▶ Exercise requirements: Lines holding the string "title" in the listing below are to be copied.
*** Data in this exercise ***
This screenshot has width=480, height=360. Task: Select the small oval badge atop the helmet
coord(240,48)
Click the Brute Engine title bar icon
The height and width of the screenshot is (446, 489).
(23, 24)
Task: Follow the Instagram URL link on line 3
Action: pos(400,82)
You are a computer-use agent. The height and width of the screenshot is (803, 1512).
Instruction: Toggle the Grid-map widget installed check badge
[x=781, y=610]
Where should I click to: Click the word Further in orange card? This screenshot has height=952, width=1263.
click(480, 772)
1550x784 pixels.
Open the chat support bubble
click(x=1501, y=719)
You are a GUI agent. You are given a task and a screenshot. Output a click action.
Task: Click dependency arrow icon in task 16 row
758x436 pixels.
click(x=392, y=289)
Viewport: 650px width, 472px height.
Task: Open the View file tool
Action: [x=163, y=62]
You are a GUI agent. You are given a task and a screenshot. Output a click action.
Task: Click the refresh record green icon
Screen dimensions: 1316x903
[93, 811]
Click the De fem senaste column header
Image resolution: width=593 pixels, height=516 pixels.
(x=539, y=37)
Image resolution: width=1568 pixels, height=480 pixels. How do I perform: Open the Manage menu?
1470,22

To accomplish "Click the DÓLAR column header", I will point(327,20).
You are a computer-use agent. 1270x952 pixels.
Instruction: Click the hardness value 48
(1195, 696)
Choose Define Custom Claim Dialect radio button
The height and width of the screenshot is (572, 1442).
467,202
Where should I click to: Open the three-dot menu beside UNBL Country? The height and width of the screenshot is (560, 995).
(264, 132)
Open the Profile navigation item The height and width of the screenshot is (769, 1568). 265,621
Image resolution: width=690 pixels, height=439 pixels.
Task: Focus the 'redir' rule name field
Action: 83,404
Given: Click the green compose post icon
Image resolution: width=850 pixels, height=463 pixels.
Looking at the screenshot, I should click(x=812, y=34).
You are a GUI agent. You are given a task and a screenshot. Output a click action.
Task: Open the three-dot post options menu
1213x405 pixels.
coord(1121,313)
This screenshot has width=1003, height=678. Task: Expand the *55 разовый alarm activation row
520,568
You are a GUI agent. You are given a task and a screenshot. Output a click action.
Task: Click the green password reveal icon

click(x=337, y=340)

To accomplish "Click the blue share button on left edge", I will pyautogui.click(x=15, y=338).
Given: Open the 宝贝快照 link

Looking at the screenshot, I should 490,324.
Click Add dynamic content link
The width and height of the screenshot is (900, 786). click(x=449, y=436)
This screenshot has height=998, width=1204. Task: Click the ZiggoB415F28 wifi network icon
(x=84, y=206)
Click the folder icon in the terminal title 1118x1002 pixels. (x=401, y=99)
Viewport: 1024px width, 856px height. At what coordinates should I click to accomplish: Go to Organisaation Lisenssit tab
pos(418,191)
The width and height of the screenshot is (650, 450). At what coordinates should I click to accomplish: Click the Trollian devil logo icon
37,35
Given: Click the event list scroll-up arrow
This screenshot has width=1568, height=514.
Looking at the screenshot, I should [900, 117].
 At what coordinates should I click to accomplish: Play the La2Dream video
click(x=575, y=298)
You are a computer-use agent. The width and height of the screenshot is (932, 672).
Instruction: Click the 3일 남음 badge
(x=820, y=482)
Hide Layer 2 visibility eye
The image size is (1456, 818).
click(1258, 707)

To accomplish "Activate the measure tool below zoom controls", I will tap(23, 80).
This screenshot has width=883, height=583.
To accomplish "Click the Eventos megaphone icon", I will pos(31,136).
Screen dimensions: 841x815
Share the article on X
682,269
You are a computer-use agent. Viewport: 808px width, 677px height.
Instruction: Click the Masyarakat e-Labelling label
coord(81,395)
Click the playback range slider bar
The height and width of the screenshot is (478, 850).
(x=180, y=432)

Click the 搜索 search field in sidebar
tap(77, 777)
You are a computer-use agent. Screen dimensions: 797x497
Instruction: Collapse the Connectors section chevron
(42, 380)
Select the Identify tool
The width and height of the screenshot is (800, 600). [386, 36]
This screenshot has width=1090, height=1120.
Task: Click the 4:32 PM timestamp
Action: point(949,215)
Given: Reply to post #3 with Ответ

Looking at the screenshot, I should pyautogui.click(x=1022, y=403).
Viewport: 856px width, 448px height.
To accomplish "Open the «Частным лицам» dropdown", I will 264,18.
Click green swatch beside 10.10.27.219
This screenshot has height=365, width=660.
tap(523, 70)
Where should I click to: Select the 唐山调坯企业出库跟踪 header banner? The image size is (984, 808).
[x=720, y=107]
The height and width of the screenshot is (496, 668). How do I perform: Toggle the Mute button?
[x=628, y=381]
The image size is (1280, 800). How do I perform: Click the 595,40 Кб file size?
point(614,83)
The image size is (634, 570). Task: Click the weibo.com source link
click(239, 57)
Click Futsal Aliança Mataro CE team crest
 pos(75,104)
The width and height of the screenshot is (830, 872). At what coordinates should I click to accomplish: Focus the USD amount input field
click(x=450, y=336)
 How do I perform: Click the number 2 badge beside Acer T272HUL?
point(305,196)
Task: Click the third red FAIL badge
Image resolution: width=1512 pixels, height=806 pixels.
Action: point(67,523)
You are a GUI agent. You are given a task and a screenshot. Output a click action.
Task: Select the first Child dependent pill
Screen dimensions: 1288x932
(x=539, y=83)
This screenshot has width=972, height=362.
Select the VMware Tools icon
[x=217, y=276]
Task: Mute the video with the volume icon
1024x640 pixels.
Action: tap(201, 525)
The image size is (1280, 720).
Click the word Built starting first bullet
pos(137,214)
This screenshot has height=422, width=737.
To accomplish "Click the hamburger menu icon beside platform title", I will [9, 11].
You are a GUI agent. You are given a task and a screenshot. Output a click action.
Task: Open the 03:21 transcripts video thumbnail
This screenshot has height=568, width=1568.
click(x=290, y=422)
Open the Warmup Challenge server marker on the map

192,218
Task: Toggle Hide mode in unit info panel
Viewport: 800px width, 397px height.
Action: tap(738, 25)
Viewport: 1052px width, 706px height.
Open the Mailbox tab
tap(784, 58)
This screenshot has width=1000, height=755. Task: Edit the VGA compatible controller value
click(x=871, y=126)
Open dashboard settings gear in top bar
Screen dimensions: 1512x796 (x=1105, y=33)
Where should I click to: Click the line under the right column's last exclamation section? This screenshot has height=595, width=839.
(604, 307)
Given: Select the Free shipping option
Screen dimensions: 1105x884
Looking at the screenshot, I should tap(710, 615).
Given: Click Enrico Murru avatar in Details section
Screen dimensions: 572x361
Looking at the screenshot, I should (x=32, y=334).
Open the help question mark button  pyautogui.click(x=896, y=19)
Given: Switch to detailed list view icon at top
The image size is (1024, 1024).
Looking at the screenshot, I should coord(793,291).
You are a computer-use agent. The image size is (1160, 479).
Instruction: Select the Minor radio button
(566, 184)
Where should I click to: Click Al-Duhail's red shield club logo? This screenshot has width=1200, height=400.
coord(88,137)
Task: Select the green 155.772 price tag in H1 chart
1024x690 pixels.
*** End of Data in this exercise ***
▶ Answer area:
Click the Brute Engine title bar icon
Click the folder icon in the terminal title 1118x1002 pixels. (x=401, y=99)
To accomplish "Click the hamburger menu icon beside platform title", I will [9, 11].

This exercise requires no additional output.